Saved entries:

______

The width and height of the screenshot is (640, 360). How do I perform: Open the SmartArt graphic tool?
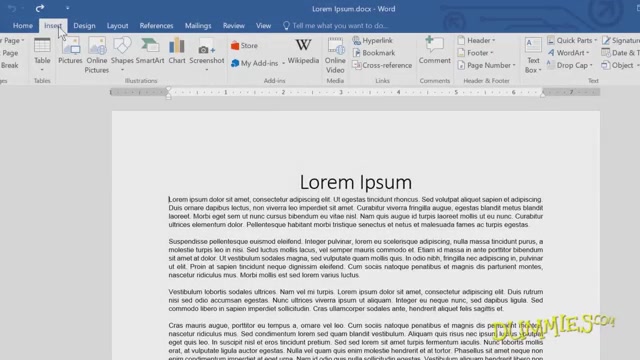tap(150, 51)
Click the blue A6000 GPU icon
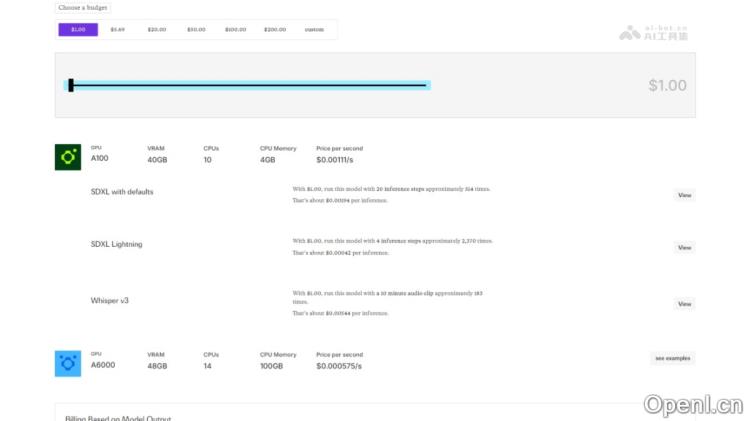This screenshot has height=421, width=750. tap(67, 364)
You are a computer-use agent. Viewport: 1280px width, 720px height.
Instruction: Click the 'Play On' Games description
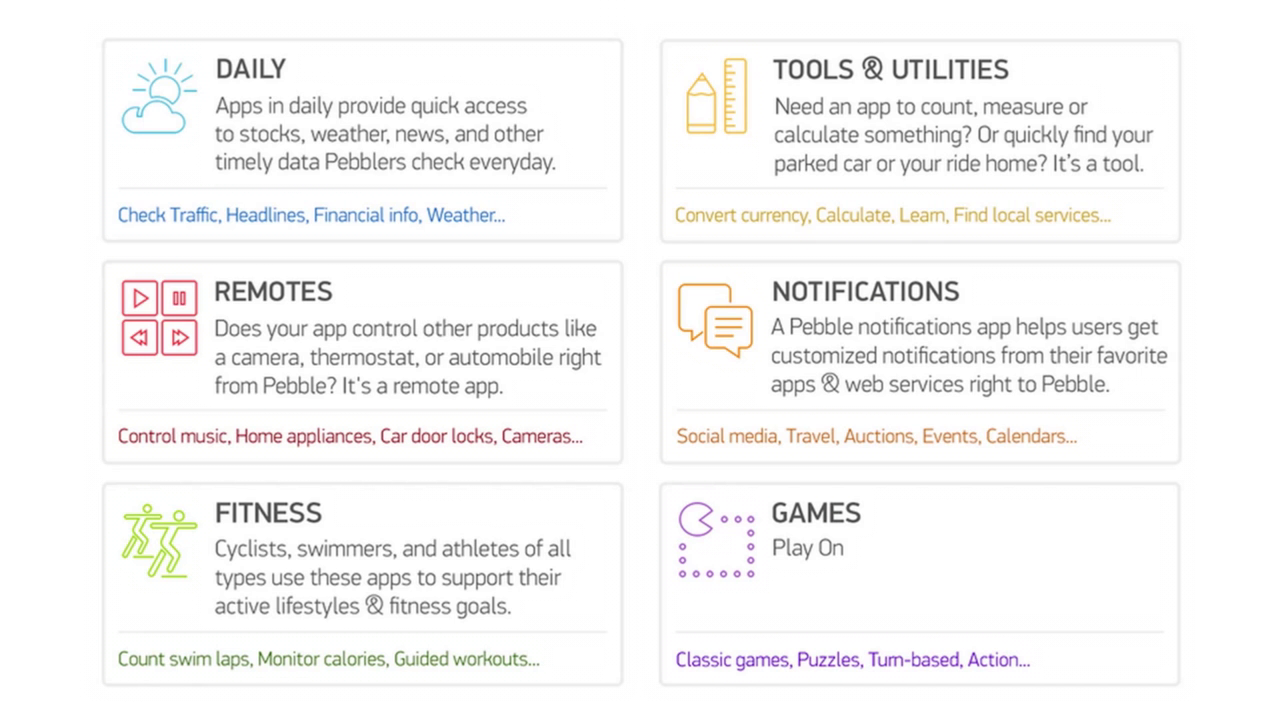coord(807,548)
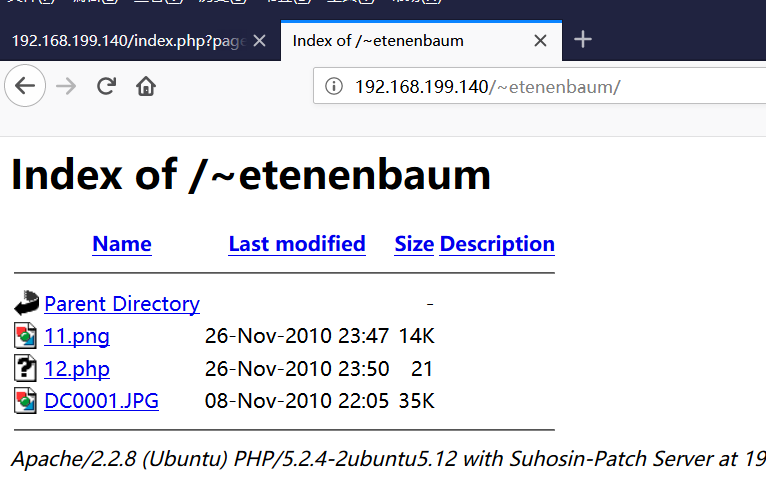Go back to the previous page
Image resolution: width=766 pixels, height=501 pixels.
point(25,86)
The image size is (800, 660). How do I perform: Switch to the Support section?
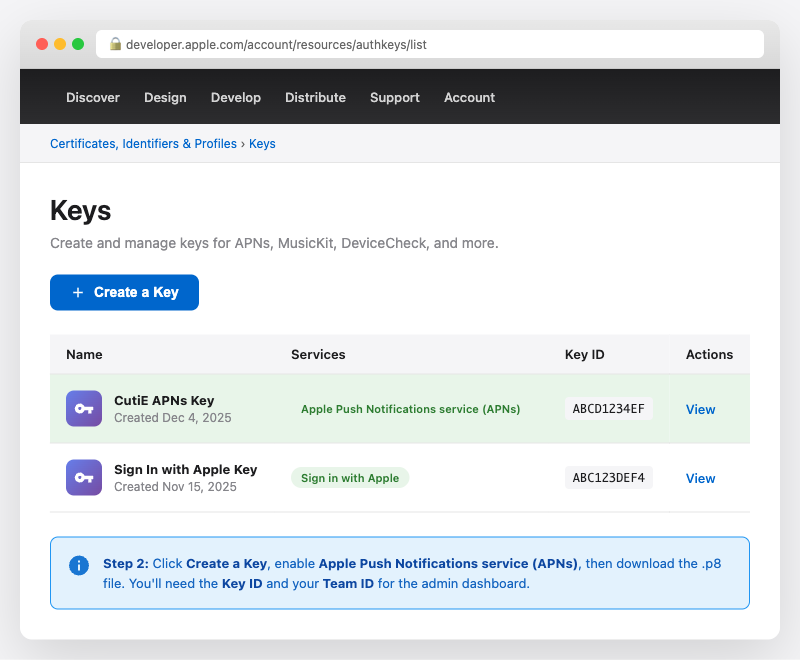click(x=394, y=97)
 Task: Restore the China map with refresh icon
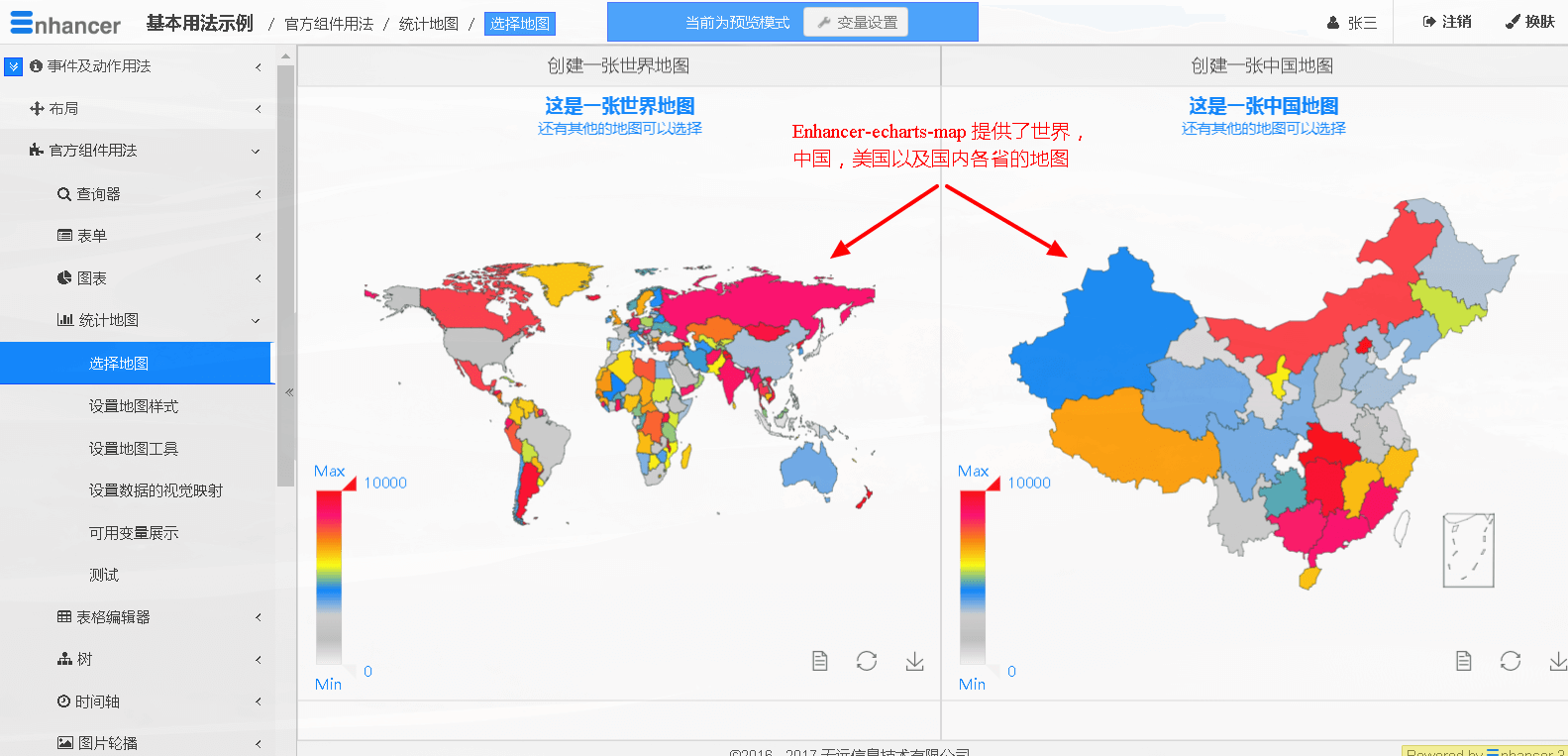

______

**Work instruction**
Copy all of the entries verbatim, leaving out any pictures they contain.

**Task solution**
The width and height of the screenshot is (640, 360). How do I perform: Open the SmartArt graphic tool?
tap(150, 51)
Click the blue A6000 GPU icon
This screenshot has height=421, width=750. tap(67, 364)
You are a computer-use agent. Viewport: 1280px width, 720px height.
Instruction: Click the 'Play On' Games description
coord(807,548)
Go back to the previous page
Image resolution: width=766 pixels, height=501 pixels.
point(25,86)
The image size is (800, 660). How do I perform: Switch to the Support section?
click(x=394, y=97)
 Task: Restore the China map with refresh icon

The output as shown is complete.